**Task statement:** The response must restate all of the data word for word.
--- Material shown Enclosed Below ---
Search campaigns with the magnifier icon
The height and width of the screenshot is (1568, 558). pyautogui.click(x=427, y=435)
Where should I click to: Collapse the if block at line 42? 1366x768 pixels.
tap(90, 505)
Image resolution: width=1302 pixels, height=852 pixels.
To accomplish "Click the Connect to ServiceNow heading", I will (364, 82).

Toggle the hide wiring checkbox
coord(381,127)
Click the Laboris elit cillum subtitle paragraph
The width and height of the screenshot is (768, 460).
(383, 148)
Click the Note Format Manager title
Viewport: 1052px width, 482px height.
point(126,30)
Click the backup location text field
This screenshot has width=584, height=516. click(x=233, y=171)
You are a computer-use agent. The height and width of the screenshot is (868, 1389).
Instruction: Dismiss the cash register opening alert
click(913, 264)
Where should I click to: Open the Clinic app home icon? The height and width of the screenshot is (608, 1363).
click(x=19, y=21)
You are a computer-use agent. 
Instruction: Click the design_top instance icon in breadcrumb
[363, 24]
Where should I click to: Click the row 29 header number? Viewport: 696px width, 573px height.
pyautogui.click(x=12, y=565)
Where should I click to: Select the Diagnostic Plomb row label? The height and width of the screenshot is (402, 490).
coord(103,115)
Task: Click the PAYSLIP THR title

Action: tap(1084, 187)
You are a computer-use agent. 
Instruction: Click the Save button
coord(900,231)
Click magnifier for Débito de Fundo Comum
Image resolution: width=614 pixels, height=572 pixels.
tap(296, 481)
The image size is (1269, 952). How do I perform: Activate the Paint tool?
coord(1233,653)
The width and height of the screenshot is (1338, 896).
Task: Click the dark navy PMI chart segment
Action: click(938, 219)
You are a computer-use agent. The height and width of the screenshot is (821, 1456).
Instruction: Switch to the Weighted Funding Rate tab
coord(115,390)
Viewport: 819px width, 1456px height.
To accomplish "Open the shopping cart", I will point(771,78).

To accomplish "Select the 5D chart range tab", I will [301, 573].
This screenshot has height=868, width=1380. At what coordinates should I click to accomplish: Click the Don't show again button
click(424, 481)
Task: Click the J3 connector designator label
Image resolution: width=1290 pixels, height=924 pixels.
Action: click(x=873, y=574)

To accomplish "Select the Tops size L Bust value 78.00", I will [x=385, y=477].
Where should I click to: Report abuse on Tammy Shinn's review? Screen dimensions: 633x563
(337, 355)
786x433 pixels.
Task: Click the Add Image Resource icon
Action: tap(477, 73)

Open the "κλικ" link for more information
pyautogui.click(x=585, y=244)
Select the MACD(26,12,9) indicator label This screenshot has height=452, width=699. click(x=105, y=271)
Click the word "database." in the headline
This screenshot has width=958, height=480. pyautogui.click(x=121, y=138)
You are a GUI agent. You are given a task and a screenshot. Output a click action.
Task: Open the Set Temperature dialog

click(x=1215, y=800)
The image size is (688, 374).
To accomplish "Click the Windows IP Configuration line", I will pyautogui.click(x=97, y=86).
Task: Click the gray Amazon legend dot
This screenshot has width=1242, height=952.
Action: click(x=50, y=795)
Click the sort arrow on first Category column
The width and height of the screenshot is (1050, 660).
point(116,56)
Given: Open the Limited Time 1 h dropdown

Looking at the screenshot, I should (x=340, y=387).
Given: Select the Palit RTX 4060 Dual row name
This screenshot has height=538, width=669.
--- End of Enclosed Material shown ---
**Solution to this exercise:**
Search campaigns with the magnifier icon
The height and width of the screenshot is (1568, 558). pyautogui.click(x=427, y=435)
Where should I click to: Collapse the if block at line 42? 1366x768 pixels.
tap(90, 505)
Image resolution: width=1302 pixels, height=852 pixels.
To accomplish "Click the Connect to ServiceNow heading", I will (364, 82).

Toggle the hide wiring checkbox
coord(381,127)
Click the Laboris elit cillum subtitle paragraph
The width and height of the screenshot is (768, 460).
(383, 148)
Click the Note Format Manager title
Viewport: 1052px width, 482px height.
point(126,30)
Click the backup location text field
This screenshot has width=584, height=516. click(x=233, y=171)
You are a computer-use agent. The height and width of the screenshot is (868, 1389).
Instruction: Dismiss the cash register opening alert
click(913, 264)
Where should I click to: Open the Clinic app home icon? The height and width of the screenshot is (608, 1363).
click(x=19, y=21)
You are a computer-use agent. 
Instruction: Click the design_top instance icon in breadcrumb
[363, 24]
Where should I click to: Click the row 29 header number? Viewport: 696px width, 573px height.
pyautogui.click(x=12, y=565)
Where should I click to: Select the Diagnostic Plomb row label? The height and width of the screenshot is (402, 490).
coord(103,115)
Task: Click the PAYSLIP THR title

Action: tap(1084, 187)
You are a computer-use agent. 
Instruction: Click the Save button
coord(900,231)
Click magnifier for Débito de Fundo Comum
Image resolution: width=614 pixels, height=572 pixels.
tap(296, 481)
The image size is (1269, 952). How do I perform: Activate the Paint tool?
coord(1233,653)
The width and height of the screenshot is (1338, 896).
Task: Click the dark navy PMI chart segment
Action: click(938, 219)
You are a computer-use agent. The height and width of the screenshot is (821, 1456).
Instruction: Switch to the Weighted Funding Rate tab
coord(115,390)
Viewport: 819px width, 1456px height.
To accomplish "Open the shopping cart", I will point(771,78).

To accomplish "Select the 5D chart range tab", I will [301, 573].
This screenshot has height=868, width=1380. At what coordinates should I click to accomplish: Click the Don't show again button
click(424, 481)
Task: Click the J3 connector designator label
Image resolution: width=1290 pixels, height=924 pixels.
Action: click(x=873, y=574)

To accomplish "Select the Tops size L Bust value 78.00", I will [x=385, y=477].
Where should I click to: Report abuse on Tammy Shinn's review? Screen dimensions: 633x563
(337, 355)
786x433 pixels.
Task: Click the Add Image Resource icon
Action: tap(477, 73)

Open the "κλικ" link for more information
pyautogui.click(x=585, y=244)
Select the MACD(26,12,9) indicator label This screenshot has height=452, width=699. click(x=105, y=271)
Click the word "database." in the headline
This screenshot has width=958, height=480. pyautogui.click(x=121, y=138)
You are a GUI agent. You are given a task and a screenshot. Output a click action.
Task: Open the Set Temperature dialog

click(x=1215, y=800)
The image size is (688, 374).
To accomplish "Click the Windows IP Configuration line", I will pyautogui.click(x=97, y=86).
Task: Click the gray Amazon legend dot
This screenshot has width=1242, height=952.
Action: click(x=50, y=795)
Click the sort arrow on first Category column
The width and height of the screenshot is (1050, 660).
point(116,56)
Given: Open the Limited Time 1 h dropdown

Looking at the screenshot, I should (x=340, y=387).
Given: Select the Palit RTX 4060 Dual row name
This screenshot has height=538, width=669.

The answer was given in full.